Selected excerpt:

Friday, February 26, 2010

*Is He Dead?* preview and interview with Rick Hornor

Is He Dead?, a recently discovered comedy by Mark Twain, plays at Whitworth University on March 5-13.
Tickets: $8; $6, students and seniors. Call 777-3707.

A short preview will appear in the March 4 Inlander. But in the meantime, here's an e-mail exchange between Bobo and director Rick Hornor of Whitworth's theater department. (Once upon a time, back in 1990-97, they were colleagues.)

Bobo: David Ives, I've learned, cut from three acts to two, added some jokes, retained but revised some subplots, threw out some characters. Is that accurate? Can you tell where the changes are?
Rick Hornor: Your description of Ives's edits is accurate. When sitting down with the original and the revised, the changes are obvious but I doubt the audience will be able to say, “Oh, that was Twain and that was Ives.” Ives wrote, “In everything I did as an adapter, I took it as my job not to replace Twain but to complete his work, to do to the original what he himself would have done had he had 97 more years to think about it and few more plays under his belt. He turned out to be a superb collaborator. Except for the cigars, we got along just fine.” I think Ives did a wonderful job of tightening the play by streamlining the action and reducing the cast size. The original is clunky, which explains in part why Twain couldn’t get anyone to produce it.

Bobo: Do you have any rat-a-tat-tat, slam-bang door-slamming farce sequences that are especially demanding to stage?
Hornor: Twain loved and frequently attended melodramas and farces so yes, we’ve tried to incorporate acting styles and characterizations typical of classic melodrama and farce. More challenging for the actors than the physical doing of some of the antics is the timing. Comic timing is tough.

Bobo: Actors always say that comedy is harder to do than drama. Do you agree? What specifically is difficult about this comedy? And a man in drag for extended sequences -- doesn't that make your job easier?
Hornor: Yes, I agree comedy is generally harder to do well. What I think is funny is not necessarily what you think is funny. With farce, especially, we walk a narrow edge between funny and banal. Yes, Twain helps us out by keeping our leading man a leading woman and by employing disguise with a number of other characters.

Problem to solve:
Write the next part of the interview about the Whitworth University staging of Mark Twain's *Is He Dead?*, picking up right after its final sentence. The items that come next have no role in this task.

Data supplied:
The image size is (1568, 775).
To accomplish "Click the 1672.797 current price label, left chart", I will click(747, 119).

---

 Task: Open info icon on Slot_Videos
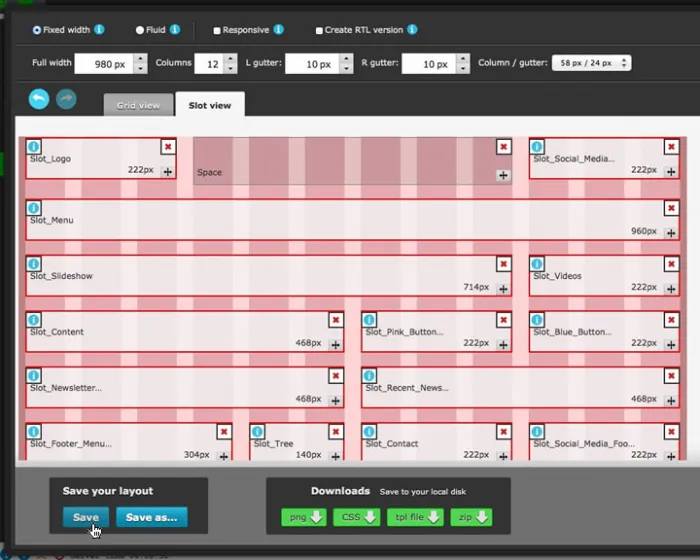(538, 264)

...

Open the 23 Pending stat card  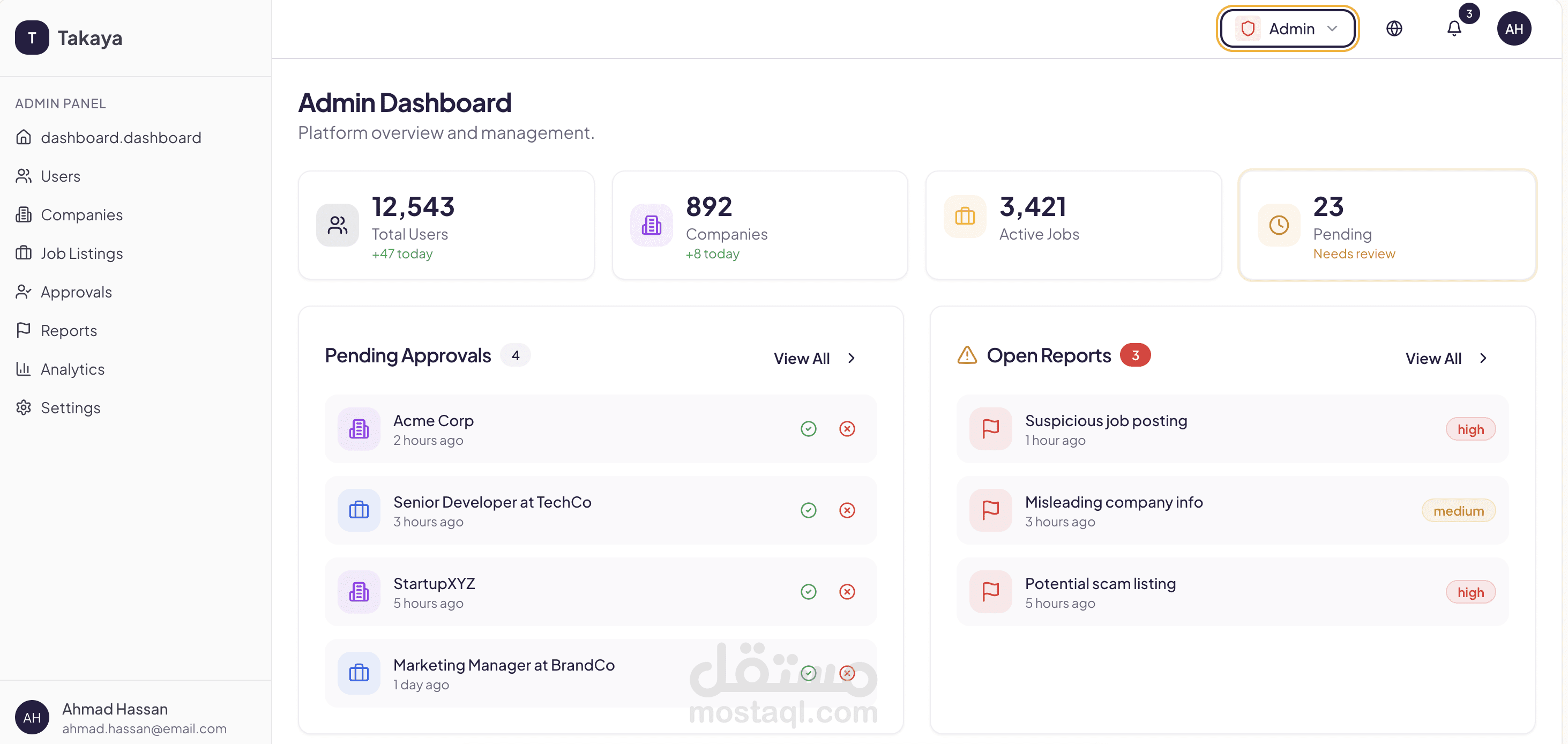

Exercise response:
Bobo: Twain's humor got more bitter in his later years. Any trace of that here? I mean, isn't it about his feeling under-appreciated, and they won't really know what they've lost until I'm dead, etc.? Or is it mostly just silliness?
Hornor: Twain wrote this play while on a speaking tour in Europe to raise money because he couldn’t pay his bills with what he was making/not making in the U.S. At about the same time, the real Millet died and there was a bidding war between the U.S. and France for one of his paintings. Twain’s recurring admonition is initially spoken by Dutchy: “Vhat a fool vorld it is. Ven it haff a great Master, it don’t know it und let him shtarve. Und venn he is tead, zenn he is recognized! Zenn come ze riches! Und vhat can you do mit zese riches, being dead?” However, the plethora of jokes, eccentric characters, and physical comedy balance Twain’s declamations on the state of art and artists.

Bobo: Please describe the set.
Peter Hardie has designed a brilliant set. We are leaving the curtains open during the intermission to allow the audience to watch the magic of changing the poor artist’s studio of Act I into the elegant Parisian apartment of Act II.

Bobo: Will you use any Millet painting-facsimiles? [Twain's main character is loosely based on the French painter Jean-Francois Millet, 1814-75]
Hornor: Yes. The play references "The Angelus" and "The Gleaners" specifically. One of our art students who is also in the play, Giselle Stone, painted facsimiles for us.


****

Is He Dead? notes:
Bobo got to watch a costumed run-through this morning.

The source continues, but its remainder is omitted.